EXCERPTED PASSAGE =>
========================
This whole file will be used as an example to showcase how `history` in the context of LLMs works.

---
For this use case, we will need a smarter model. But will be nice if it still will be fast enough.

So there not a bit list of small and fast models: 
- [qwen](https://ollama.com/library/qwen): `qwen:0.5b`, `qwen:1.5b`, `qwen:4b`. [qwen2](https://ollama.com/library/qwen2): `qwen2:0.5b`, `qwen2:1.5b`
- [phi](https://ollama.com/library/phi): `phi:2.7b`.    [phi3](https://ollama.com/library/phi3): `phi3:3.8b`
- [gemma](https://ollama.com/library/gemma): `gemma:2b`
- [orca-mini](https://ollama.com/library/orca-mini): `orca-mini:3b`
- [tinyllama](https://ollama.com/library/tinyllama): `tinyllama:1.1b`
- [tinydolphin](https://ollama.com/library/tinydolphin): `tinydolphin:1.1b`

In [None]:
USE_MODEL = "phi3:3.8b"

In [None]:
import ollama

# If we don't have this specific model, let's pull it.
ollama.pull(USE_MODEL)

In [None]:
client = ollama.Client(host='http://localhost:11434')
========================
DATA =>
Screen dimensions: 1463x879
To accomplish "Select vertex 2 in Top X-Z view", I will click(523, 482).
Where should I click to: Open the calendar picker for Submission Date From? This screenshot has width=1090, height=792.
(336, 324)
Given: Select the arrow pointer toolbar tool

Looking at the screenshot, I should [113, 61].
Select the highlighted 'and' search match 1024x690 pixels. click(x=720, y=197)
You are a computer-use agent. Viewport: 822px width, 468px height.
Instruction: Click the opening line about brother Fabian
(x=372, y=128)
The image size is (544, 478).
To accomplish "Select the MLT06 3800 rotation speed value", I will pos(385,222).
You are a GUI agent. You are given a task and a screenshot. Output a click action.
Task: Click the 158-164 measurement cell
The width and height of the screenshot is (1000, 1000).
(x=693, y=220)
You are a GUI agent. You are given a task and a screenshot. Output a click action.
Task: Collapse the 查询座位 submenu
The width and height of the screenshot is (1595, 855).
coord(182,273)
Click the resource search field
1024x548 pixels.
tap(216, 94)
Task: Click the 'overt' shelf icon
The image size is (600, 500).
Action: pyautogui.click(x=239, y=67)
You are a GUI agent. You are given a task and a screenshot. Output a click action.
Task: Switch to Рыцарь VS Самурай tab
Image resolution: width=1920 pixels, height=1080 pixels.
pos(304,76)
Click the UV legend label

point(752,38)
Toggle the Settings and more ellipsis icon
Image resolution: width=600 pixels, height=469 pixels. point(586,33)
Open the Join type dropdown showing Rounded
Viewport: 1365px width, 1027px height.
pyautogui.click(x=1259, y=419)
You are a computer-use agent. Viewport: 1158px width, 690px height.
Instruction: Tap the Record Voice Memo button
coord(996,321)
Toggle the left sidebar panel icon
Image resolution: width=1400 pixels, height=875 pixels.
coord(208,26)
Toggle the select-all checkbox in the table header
========================
In the notebook excerpt, which model is assigned to `USE_MODEL`? The records stand apart from the notebook excerpt.

TASK OUTPUT => `phi3:3.8b`